Before gene drives can be used in plants, however, a number of technical hurdles still have to be overcome. For example, CRISPR/Cas9 works only very inefficiently under these conditions, since plant cells usually repair their genome with error-prone mechanisms.41 Moreover, many plants have significantly longer generational cycles than insects: the effect of a gene drive would therefore only be felt after many years. And finally, the seeds of some plants can survive in the soil for years and significantly delay the breakthrough of the gene drive.42 The utilisation of gene drives in plants is not yet possible with the current state of knowledge.

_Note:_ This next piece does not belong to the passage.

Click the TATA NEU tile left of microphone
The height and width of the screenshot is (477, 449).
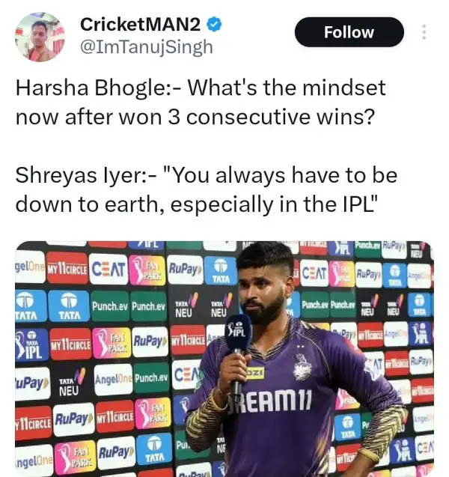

This figure illustrates the areas in which gene drive organisms are being developed or considered for agricultural application.

  • Gene drives to eradicate rats, mice, cockroaches and moths that infest grain silos.
  • Gene drives to eradicate the New World screwworm fly, which lays its eggs in the body cavities and wounds of cows and other farm animals.
  • Gene drives to eradicate the Cherry Vinegar Fly, which lays its eggs in ripe fruit, such as cherries.
  • Gene drives to eradicate leaf fleas, which spread Cirtrus Greening Disease (Huanglongbing) in citrus fruits.
  • Gene drives to eradicate nematodes that cause plant diseases.
  • Gene drives to decimate the cabbage moth.

Gene Drives as biological weapons

The release of gene drive organisms could have widespread and long-lasting negative effects on ecosystems and societies. For this reason alone, gene drive organisms could be misused as biological weapons against plants, animals and humans. The direct development of gene drive organisms for hostile purposes is also conceivable.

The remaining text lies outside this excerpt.